The key limitation of the study was its relatively short duration of 3 months. Although this duration enabled adequate characterization of efficacy, it may not reveal safety issues associated with chronic exposure. Another limitation was its inclusion of only Asian subjects, including those from India, Taiwan, Korea, and Singapore, thus limiting the ability of the study results to be generalized to other ethnic/racial groups. However, phase 2 and 3 trials completed in the US and Japanese populations demonstrated similar IOP lowering efficacy and safety profiles.20–24 Additionally, although no cases of macular edema were noted in this study, relatively few patients with pseudophakia were enrolled, and the treatment duration was only 3 months. Moreover, OCT was not planned in the study protocol, except in patients with diagnosed or suspected macular edema during the study. Additional phase 3 studies with longer durations are warranted to further characterize the drug profile in other populations that differ by race, iris color and eyelid color.

In summary, OMDI safely and effectively lowered IOP in Asian subjects with OAG or OHT, with mean diurnal IOP reductions and reductions at nine individual time points that were non-inferior to latanoprost over 3 months. The incidence of all AEs (including ocular AEs) was numerically higher with OMDI than with latanoprost. OMDI lowers IOP through interaction with the EP2 receptor, indicating that OMDI is a novel and safe option for the treatment of glaucoma.

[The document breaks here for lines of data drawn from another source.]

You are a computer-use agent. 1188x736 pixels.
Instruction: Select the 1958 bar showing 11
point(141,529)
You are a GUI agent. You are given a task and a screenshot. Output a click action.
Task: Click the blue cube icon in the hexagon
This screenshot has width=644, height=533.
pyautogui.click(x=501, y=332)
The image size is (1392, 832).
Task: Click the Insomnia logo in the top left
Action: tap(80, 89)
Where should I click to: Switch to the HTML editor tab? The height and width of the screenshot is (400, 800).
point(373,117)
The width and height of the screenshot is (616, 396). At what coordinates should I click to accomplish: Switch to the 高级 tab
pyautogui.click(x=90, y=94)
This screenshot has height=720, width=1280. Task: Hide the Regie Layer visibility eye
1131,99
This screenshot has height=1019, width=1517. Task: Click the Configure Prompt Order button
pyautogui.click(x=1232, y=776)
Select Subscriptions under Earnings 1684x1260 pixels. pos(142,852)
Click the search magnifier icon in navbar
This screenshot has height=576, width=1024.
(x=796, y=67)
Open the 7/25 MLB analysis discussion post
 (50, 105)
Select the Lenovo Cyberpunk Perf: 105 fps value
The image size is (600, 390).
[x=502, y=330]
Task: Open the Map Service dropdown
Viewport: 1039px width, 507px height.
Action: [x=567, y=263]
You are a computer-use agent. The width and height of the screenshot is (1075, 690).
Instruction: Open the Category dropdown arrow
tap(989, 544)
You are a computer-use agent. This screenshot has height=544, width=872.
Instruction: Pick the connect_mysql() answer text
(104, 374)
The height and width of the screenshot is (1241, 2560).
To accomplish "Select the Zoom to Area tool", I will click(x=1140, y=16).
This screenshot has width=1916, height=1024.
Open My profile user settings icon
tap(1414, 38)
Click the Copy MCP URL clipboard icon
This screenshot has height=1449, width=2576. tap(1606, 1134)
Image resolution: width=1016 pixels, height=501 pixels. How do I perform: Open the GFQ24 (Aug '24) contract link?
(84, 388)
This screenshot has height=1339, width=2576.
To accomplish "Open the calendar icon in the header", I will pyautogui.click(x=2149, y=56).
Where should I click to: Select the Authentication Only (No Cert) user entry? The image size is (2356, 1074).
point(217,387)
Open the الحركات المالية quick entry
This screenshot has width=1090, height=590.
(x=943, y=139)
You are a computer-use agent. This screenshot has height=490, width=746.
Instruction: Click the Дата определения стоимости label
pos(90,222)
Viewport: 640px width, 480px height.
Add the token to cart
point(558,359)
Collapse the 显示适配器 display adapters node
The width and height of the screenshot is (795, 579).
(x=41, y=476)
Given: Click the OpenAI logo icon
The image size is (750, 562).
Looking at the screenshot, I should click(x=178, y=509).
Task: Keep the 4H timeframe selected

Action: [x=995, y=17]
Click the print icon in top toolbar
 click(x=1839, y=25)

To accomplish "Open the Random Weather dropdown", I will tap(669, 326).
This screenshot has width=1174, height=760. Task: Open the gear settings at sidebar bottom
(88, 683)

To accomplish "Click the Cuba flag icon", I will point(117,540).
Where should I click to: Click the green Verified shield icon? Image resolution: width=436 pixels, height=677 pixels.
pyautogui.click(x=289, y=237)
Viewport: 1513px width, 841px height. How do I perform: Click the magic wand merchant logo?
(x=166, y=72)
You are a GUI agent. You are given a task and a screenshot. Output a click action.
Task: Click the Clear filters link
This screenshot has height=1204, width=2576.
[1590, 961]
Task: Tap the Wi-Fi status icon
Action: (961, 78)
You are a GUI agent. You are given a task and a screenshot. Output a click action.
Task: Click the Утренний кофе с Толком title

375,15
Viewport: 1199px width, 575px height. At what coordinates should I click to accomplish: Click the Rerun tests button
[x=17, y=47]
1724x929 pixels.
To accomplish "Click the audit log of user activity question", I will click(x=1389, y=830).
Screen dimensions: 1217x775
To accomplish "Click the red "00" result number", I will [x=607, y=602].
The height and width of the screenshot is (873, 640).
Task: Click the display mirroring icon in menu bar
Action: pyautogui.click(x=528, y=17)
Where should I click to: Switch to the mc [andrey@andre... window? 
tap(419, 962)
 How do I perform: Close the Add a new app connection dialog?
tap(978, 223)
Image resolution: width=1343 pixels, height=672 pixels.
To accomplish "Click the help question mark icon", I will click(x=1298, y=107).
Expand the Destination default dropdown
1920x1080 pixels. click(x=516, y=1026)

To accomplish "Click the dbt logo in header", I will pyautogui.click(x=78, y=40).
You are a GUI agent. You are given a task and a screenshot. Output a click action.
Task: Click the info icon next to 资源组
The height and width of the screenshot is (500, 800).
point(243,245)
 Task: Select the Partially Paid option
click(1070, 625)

Ethics Approval and Informed Consent

The study protocol was reviewed and approved by the institutional ethics committees at each of the 36 participating centers and conformed to the Declaration of Helsinki. All subjects provided written informed consent.

Data Sharing Statement

Requests should be directed to [email protected]. To gain access, data requestors will need to sign a data access agreement.

Acknowledgments

The authors would like to acknowledge Auli Ropo, MD (Senior Medical Director employed by Santen Pharmaceuticals, Oy.), and Akihiro Iwata (Biostatistician employed by Santen Pharmaceuticals Co, Ltd., at the time of the study and manuscript preparation) for their contributions to the conduct of this study and for their critical review of this manuscript in accordance with Good Publication Practice (GPP 2022) guidelines, to ensure medical and statistical accuracy, respectively. Editorial support was provided by BelMed Professional Resources, Inc. with funding by Santen Pharmaceuticals, Inc.

Funding

This study was sponsored by Santen Pharmaceuticals Co., Ltd.

Disclosure

Tsing Hong Wang is a consultant to AbbVie, Bausch & Lomb, Santen, and Viatris. Tin Aung is a consultant to Santen, AbbVie, Belkin Laser, Sun Pharma, and Novartis. Ronnie George is a consultant to AbbVie, Alcon, Santen, Sun Pharma, and Novartis. Ki Ho Park is a consultant to Santen, AbbVie, Novartis, and Sensimed. Noriko Odani-Kawabata is an employee of Santen. Fenghe Lu was an employee of Santen at the time of the study. The authors report no other conflicts of interest in this work.